On April 23, 2012, it was announced that American subsidiary Kodansha USA had licensed the series for release in North America. All nineteen volumes were released in a span that lasted from November 6, 2012, to December 10, 2019. Outside of North America, the series has been made available in e-book format in the United Kingdom.

===Film===
On June 23, 2018, a live-action film adaptation was released. To promote the film, a short 4-episode drama aired on TBS and MBS TV in March, and a sequel titled Missions of Love: Couple Arc (わたしに××しなさい！ カップル編, Watashi ni Shinasai! Kappuru-hen) was serialized in Nakayoshi from March to June, 2018. The cast stars Tina Tamashiro as Yukina, Yuta Koseki as Shigure, Anna Yamada as Mami, Kanta Sato as Akira, and Daichi Kaneko as Hisame. Both adaptations were directed by Tōru Yamamoto. The film's theme song, "Ichidaiji", is performed by Polkadot Stingray.

==Reception==
The English-language adaptation of Missions of Love has received mixed to positive ratings: Rebecca Silverman of Anime News Network gave the first volume an overall rating of a C+ calling it a quick read, much racier than Toyama's earlier works, and telling readers who do not like an unequal romance to "steer clear". She described the art as "easy on the eyes" and sensual while calling it a "very uncomfortable romance". John Rose from The Fandom Post gave volume one an A rating calling it "Incredibly smart, sexy and possessing" and also praised the artwork. Darkstorm from Anime UK News gave the series a 6/10 saying that although the story is unoriginal and has overused things such as a school setting and love triangle, the layout of the story is great and the heart is in the right place when it comes to it. Thalia Sutton of Suvudu gave the second volume a good review, calling the series thus far appealing for commutes, and light emotional handling overall. She went on to say "Missions of Love, volume 2 closes with many possibilities for its romantic future, and leaves you feeling introspective, too" The second volume of Missions of Love spent two weeks on the New York Times Best Seller list for manga from January 13–26, 2013. The fourth volume was also on the New York Times Best Seller list for the week of July 21–27, 2013.

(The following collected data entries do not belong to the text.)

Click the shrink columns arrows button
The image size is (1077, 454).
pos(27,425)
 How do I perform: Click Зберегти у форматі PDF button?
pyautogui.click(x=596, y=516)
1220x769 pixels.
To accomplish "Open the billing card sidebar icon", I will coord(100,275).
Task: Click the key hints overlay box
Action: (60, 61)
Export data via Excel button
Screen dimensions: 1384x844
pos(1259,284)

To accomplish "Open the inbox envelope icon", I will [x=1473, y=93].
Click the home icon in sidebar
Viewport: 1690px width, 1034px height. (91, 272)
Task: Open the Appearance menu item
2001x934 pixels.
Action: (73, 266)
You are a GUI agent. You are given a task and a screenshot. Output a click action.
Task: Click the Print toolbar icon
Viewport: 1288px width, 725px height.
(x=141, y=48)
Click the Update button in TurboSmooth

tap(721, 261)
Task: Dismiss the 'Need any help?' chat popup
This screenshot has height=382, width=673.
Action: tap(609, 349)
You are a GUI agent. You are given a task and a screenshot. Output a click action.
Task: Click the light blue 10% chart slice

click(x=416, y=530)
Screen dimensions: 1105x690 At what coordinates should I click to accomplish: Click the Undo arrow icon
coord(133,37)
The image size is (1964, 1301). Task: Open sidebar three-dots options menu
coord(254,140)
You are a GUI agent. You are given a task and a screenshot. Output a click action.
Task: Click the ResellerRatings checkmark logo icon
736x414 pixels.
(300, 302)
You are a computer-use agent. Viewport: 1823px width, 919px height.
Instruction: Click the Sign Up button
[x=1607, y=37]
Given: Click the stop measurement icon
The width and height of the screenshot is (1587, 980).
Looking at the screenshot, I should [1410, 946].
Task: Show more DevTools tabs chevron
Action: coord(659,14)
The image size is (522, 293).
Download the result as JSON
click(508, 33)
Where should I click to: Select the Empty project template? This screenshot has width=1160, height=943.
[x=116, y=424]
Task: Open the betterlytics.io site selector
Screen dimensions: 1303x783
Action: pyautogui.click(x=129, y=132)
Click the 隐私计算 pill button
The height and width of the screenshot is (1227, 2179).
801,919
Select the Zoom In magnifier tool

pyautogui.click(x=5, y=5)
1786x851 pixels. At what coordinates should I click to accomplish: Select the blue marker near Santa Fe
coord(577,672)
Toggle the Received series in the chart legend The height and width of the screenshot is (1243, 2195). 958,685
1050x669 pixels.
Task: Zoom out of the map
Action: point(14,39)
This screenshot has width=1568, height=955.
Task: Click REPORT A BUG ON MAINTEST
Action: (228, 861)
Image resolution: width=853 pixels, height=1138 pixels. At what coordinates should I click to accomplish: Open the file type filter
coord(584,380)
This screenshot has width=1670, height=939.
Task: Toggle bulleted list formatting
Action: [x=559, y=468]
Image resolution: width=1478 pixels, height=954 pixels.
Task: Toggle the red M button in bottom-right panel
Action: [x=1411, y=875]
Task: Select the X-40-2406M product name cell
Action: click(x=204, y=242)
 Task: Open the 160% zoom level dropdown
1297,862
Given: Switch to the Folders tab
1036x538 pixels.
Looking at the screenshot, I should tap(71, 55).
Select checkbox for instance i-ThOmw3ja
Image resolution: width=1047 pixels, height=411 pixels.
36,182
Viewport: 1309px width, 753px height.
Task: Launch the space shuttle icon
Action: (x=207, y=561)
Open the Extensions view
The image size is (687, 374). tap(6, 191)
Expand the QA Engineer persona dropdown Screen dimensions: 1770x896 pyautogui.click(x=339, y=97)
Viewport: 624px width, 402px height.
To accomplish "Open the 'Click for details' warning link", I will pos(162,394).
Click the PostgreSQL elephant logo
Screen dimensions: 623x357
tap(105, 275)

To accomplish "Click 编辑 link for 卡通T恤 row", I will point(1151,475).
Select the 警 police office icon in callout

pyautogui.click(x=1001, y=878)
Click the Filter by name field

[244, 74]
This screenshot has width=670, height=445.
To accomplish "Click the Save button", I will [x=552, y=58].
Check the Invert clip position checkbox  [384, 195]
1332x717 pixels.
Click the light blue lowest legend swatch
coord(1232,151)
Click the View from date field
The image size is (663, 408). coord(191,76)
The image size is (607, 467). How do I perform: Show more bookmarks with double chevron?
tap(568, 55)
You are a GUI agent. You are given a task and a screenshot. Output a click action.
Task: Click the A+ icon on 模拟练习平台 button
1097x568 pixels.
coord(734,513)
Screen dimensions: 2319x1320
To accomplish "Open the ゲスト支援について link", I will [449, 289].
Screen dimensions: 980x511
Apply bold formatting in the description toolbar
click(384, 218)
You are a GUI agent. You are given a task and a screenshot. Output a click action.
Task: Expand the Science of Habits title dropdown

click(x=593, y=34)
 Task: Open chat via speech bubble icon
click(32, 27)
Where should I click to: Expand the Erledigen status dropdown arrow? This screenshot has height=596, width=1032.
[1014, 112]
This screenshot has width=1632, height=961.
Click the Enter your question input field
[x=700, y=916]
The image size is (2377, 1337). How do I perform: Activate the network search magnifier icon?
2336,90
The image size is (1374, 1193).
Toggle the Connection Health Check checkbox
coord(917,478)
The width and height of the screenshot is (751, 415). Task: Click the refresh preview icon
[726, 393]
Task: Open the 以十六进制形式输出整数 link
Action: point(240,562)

In Japan, the series won the 36th annual Kodansha Manga Award in 2012 for best children's manga. Circulation figures for the series topped 1.8 million total copies. Three volumes of "Missions of Love" also appeared on the Japanese Comic Ranking chart in 2013, and 2014. The first to make the chart was the 11th volume which ranked thirty-sixth on the chart for the week of February 4, 2013 with 18,224 copies sold. Next to rank was the 13th volume which ranked thirty-eight on the Japanese Comic Ranking chart for the week of June 10–16, 2013 with 17,124 copies sold. Volume fourteen was the last volume to appear on the chart, it ranked thirty-fourth on the chart for the week of February 3–9, 2014 with 14,981 sold.